Reyvatails also bestow their unique touch on the battlefield. What would have been an incredibly simplistic, even boring, battle system becomes a unique, fast paced slug fest wit hthe Reyvatails involved. Most of the battle system is nothing new. Players select from the standard attack/skill/item set that is present in nearly every turn-based RPG to be created. It is the Reyvatails and their song magic that the battles get fun. At the start of and throughout every battle, players can command their Reyvatail at any time by pressing the “triangle” button. Generally, players will have their Reyvatail start singing an attack song immediately. As their other characters fight, the songs the Reyvatails sing increase in power almost infinitely, as long as players can heal their MP. Players can also increase the rate at which the songs’ power increases as they battle, simply by landing successful attacks. Another important aspect is the defense of the fragile Reyvatails, as they can be specifically targeted by enemies.

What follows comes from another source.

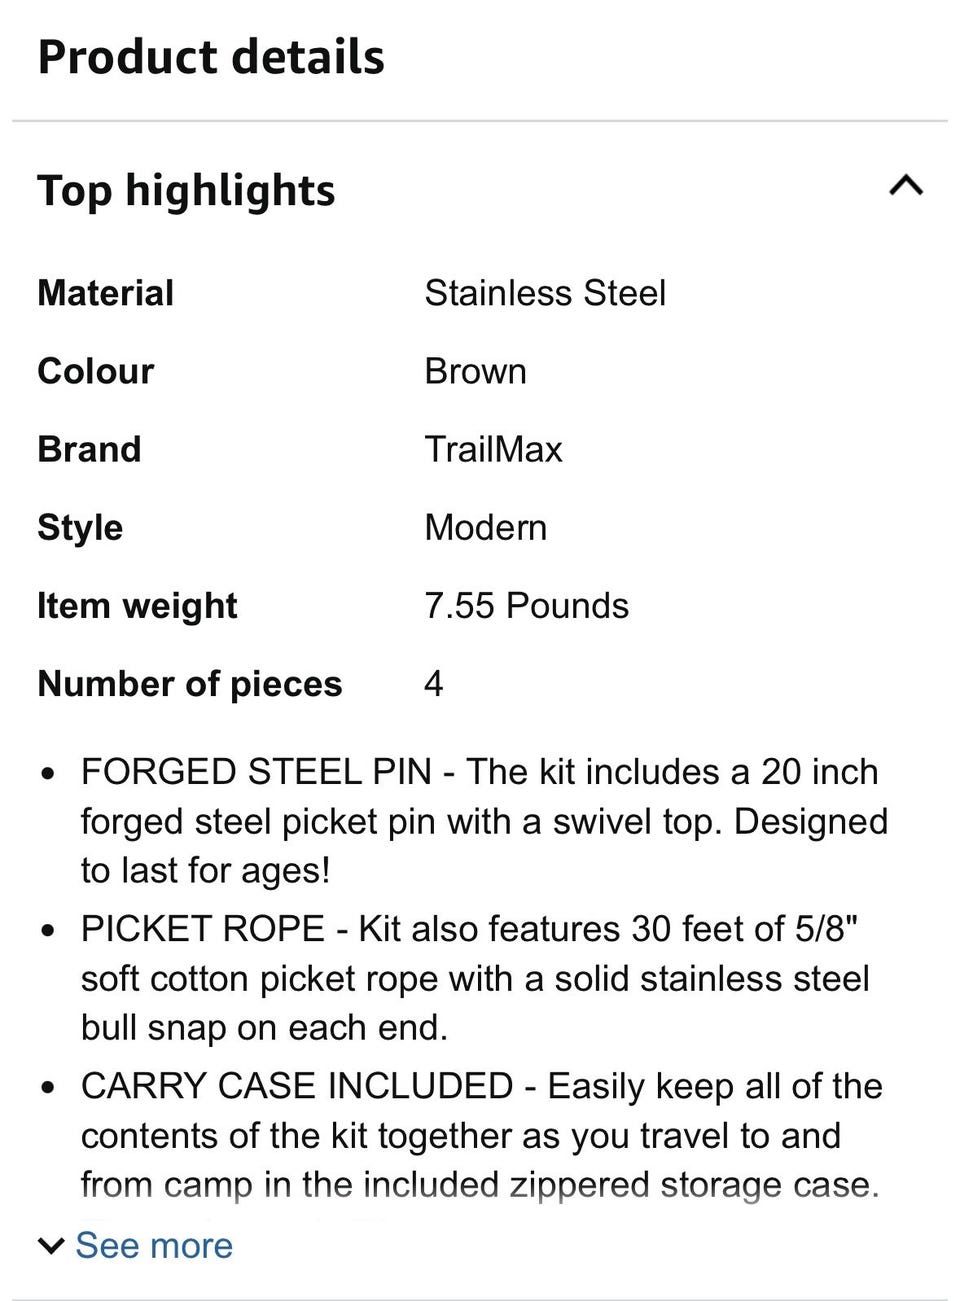960x1301 pixels.
Task: Select the Number of pieces label
Action: tap(190, 683)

This game is by no means difficult. The Reyvatails’ song magic is usually a gauranteed one or two-hit kill, even on bosses. Most bosses have no attacks that can cause any sort of real damage, and the ridiculous rate at which characters level up further reduces any chance enemies have. This is unfortunate, as it makes it simple for players to almost ignore the Grathmelding system. Grathmelding is the name for the item creation system in the game. Huge amounts of items can be collected and created as characters explore the tower of Ar tonelico. Sometimes grathmelding is an essential part of the storyline, with some items only accessible from the system, but these moments are extremely rare, and with the ridiculously low difficulty of the game, it truly can be ignored other than at these moments. Players should note, however, that they will indeed miss a lot of the meat of the gameplay if they ignore this aspect.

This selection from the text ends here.